Lipopolyplexes are emerging as effective, second-generation, nonviral vectors to deliver gene therapies, yet there are challenges. To resolve them, researchers at the University of Milan have developed high-molecular-weight ternary nanopolymers using a novel microfluidic system.
For this type of delivery vehicle, “Manufacturing is still the main limiting factor…of these nanovectors,” according to a team led by Giulia Anderluzzi, PhD, postdoctoral researcher and first author; Silvia Franzé, PhD, associate professor and corresponding author; and Francesco Cilurzo, PhD, professor and senior author, writing in a recent paper.
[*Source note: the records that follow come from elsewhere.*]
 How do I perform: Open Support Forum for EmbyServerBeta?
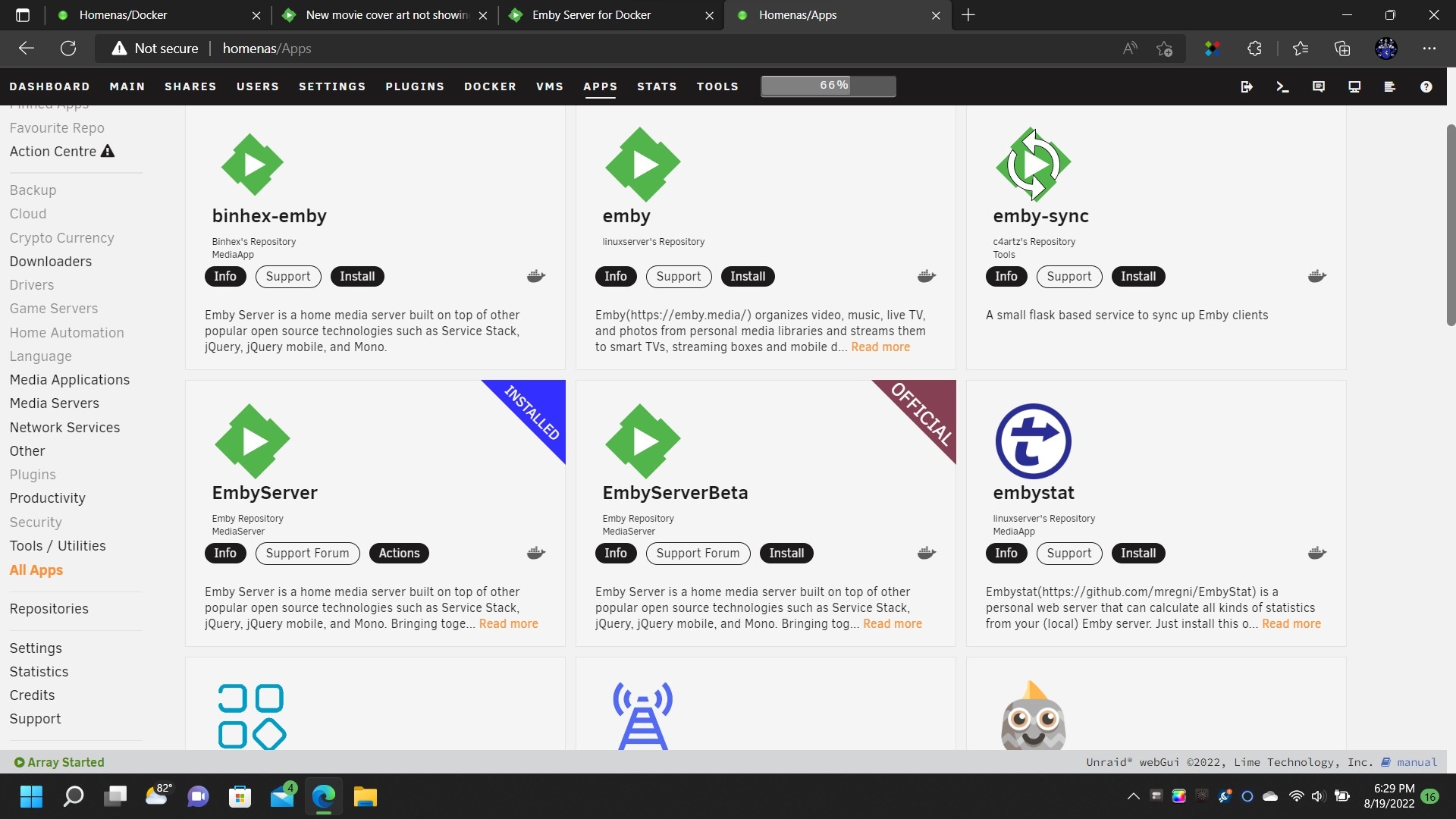(x=698, y=553)
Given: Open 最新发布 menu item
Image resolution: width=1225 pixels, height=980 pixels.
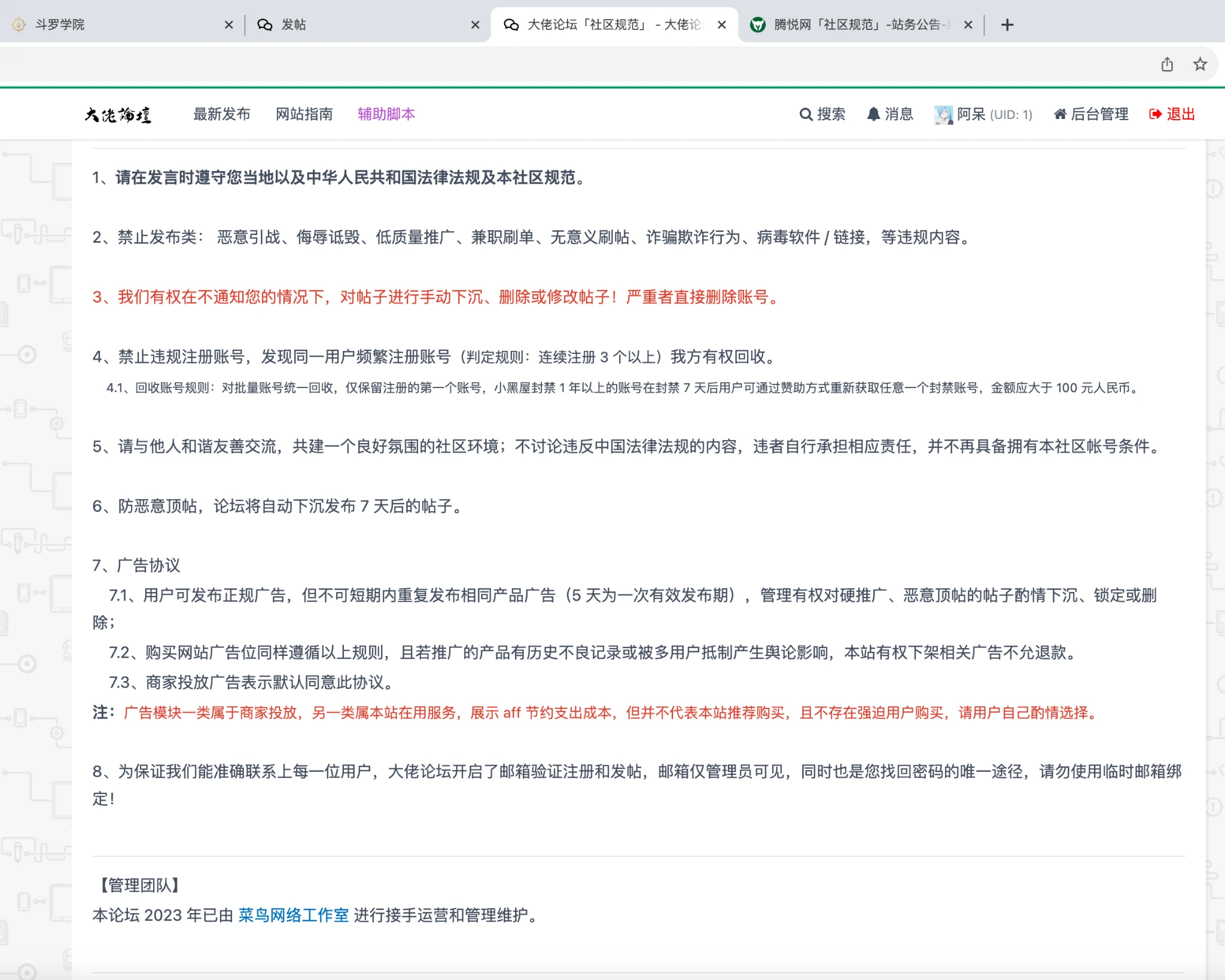Looking at the screenshot, I should [221, 114].
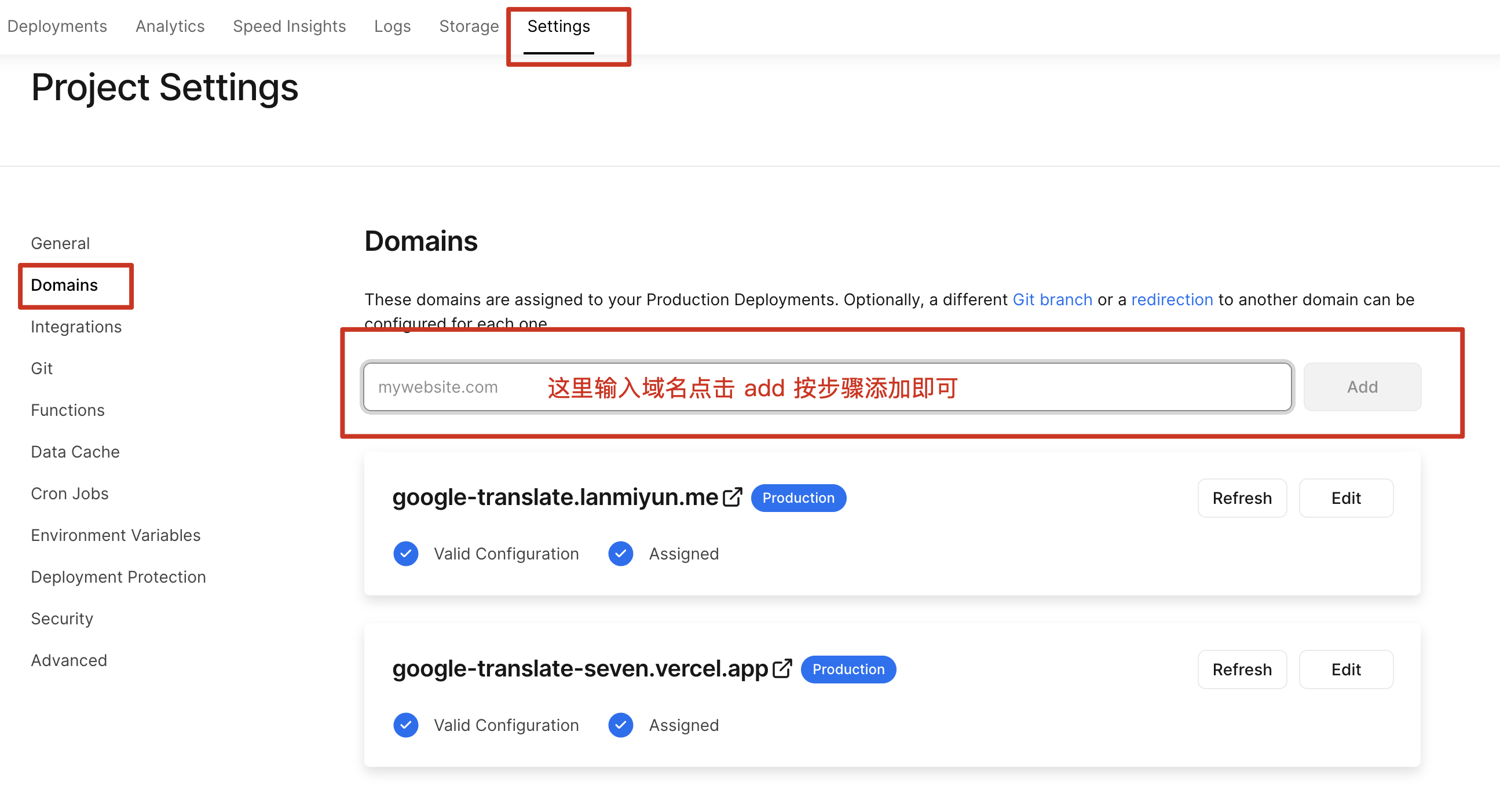This screenshot has height=812, width=1500.
Task: Open external link icon for google-translate-seven.vercel.app
Action: 782,668
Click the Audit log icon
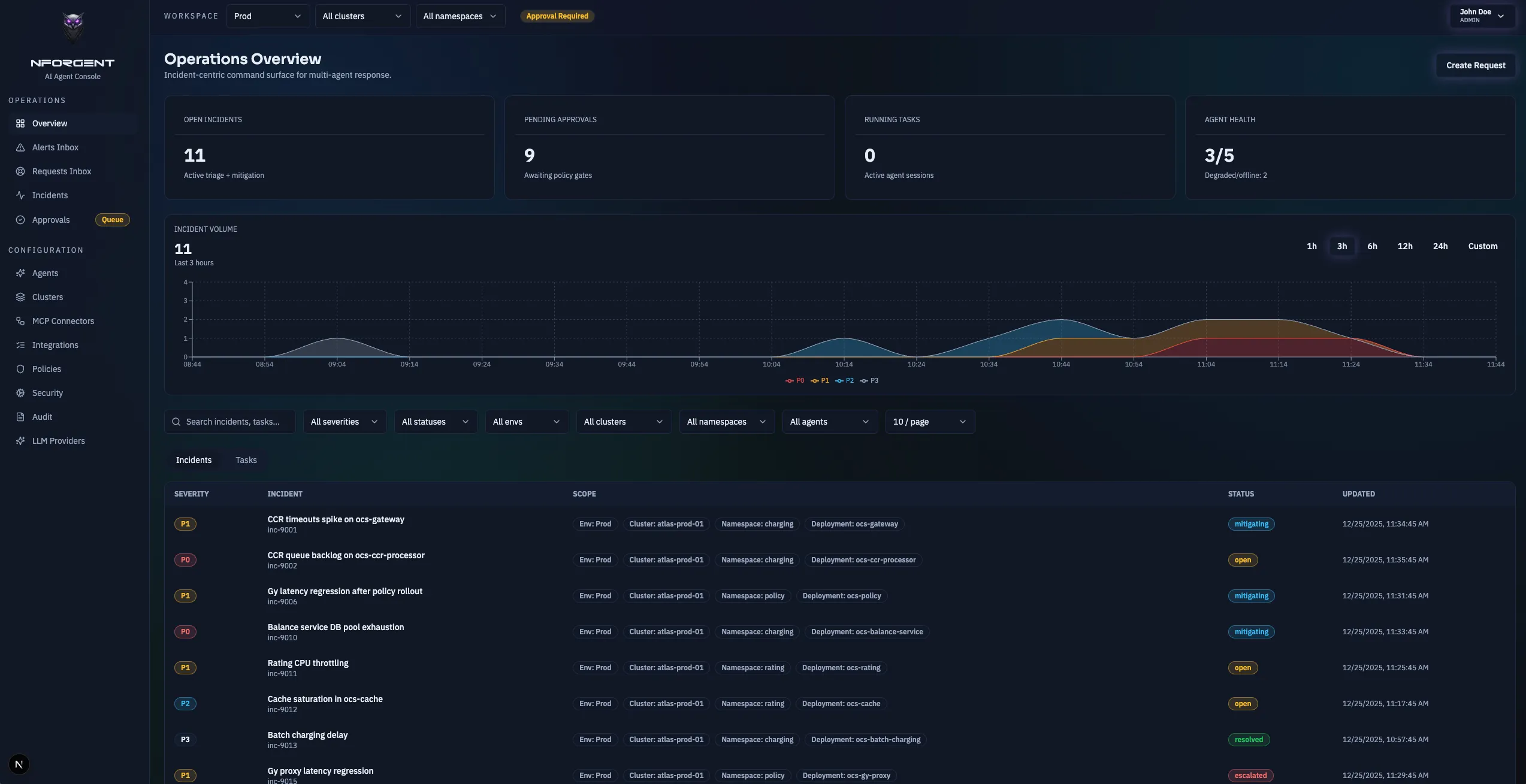1526x784 pixels. point(20,417)
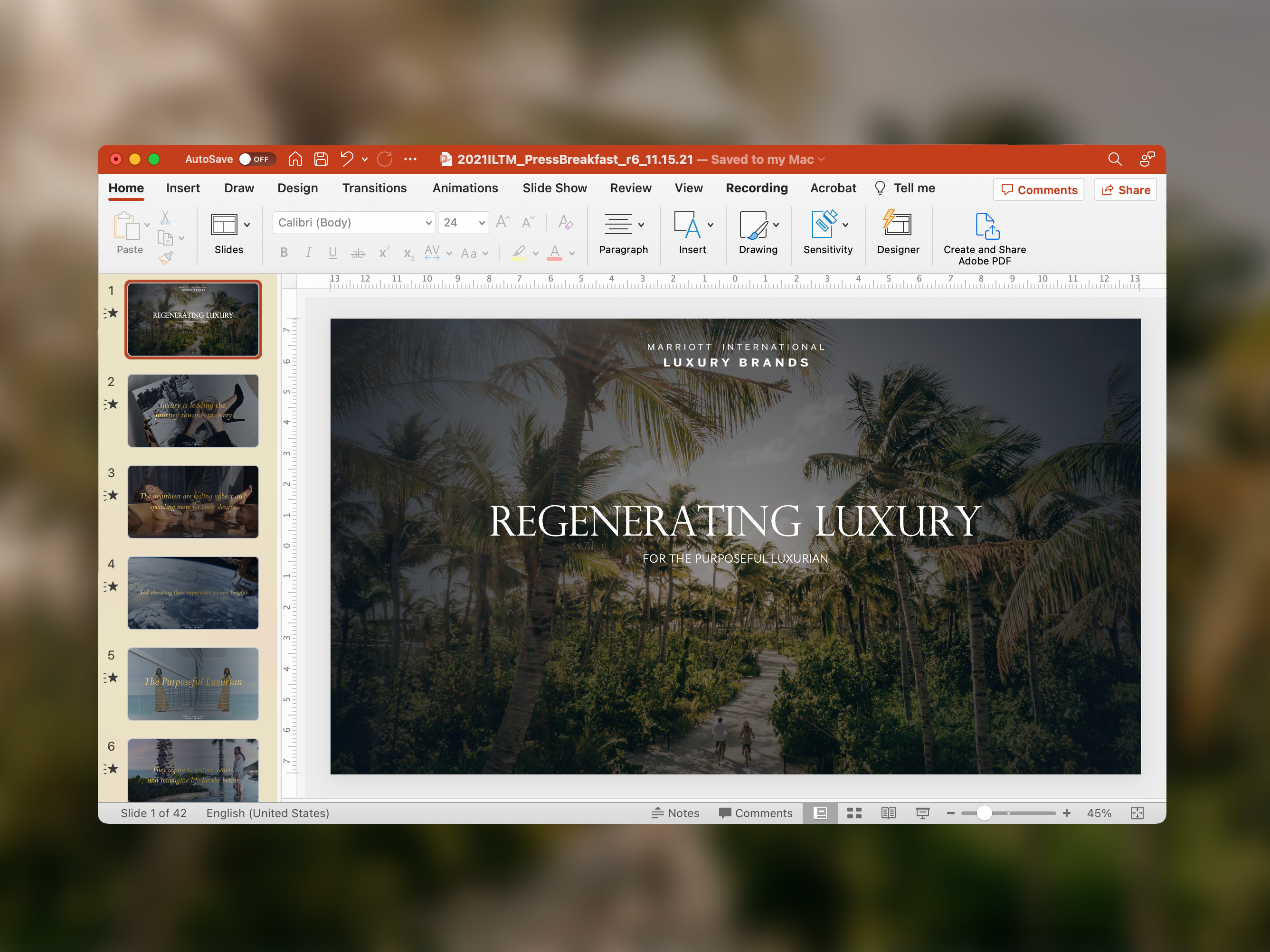Viewport: 1270px width, 952px height.
Task: Toggle Normal view button in status bar
Action: (x=820, y=812)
Rather than using bulk mixing, Anderluzzi and colleagues developed a two-step microfluidics system. It “formulates polymer-lipid ternary complexes with consistent size and size distribution compared to conventional bulk mixing without the need of any downsizing techniques,” they reported.
Adjusting such process parameters as flow rate ratio, total flow rate, and polymer concentration is the key to consistency. They also added a lipid envelope to the polyplexes to reduce particle size. A staggered herringbone micromixer, they reported, helped them improve mixing efficiency, enhance scalability, and reduce sample dilution.
Lipopolyplexes typically consist of nucleic acid, a cationic polymer, and liposomes. Anderluzzi and colleagues’ vectors used chitosan, poly-L-lysine (PLL), or polyethyleneimine (PEI) to deliver a plasmid DNA encoding a green fluorescence protein. In these studies, they found that the choice of polymer used in the lipopolyplexes determined the particles’ structure and, therefore, cell uptake, endosomal escape, and transfection efficiency.
“Structurally, while chitosan lipopolyplexes appeared as globular core-shell particles of an external lipid multilamellar layer and a dense core of polyplexes, those of PLL and PEI were packed complexes in which a rearrangement among polymer, DNA, and liposomes, and a true interaction between the polymer and the lipids occurred,” they wrote.
While the uptake kinetics of the three types of lipopolyplexes were similar, PEI lipopolyplexes led to the greatest transfection efficiency and, therefore, more endosomolytic activity. Liposomes made the PEI particles less toxic than 1,2‐dioleoyl‐3‐trimethylammonium‐propane (DOTAP) lipoplexes, and the use of microfluidics allowed the team to reduce the nitrogen to phosphate ratio without altering stability.
“Further,” they wrote, “PEI ternary complexes were significantly more potent than the control DOTAP lipoplexes and PLL lipopolyplexes in promoting protein expression in HeLa, HEL-293, and HUVEC [human umbilical vein endothelial cell] lines.” That suggests their potential as a versatile platform for DNA delivery, they added.
Further studies may involve optimizing performance by modifying the surface of these complexes and continuing to improve microfluidic preparation methods.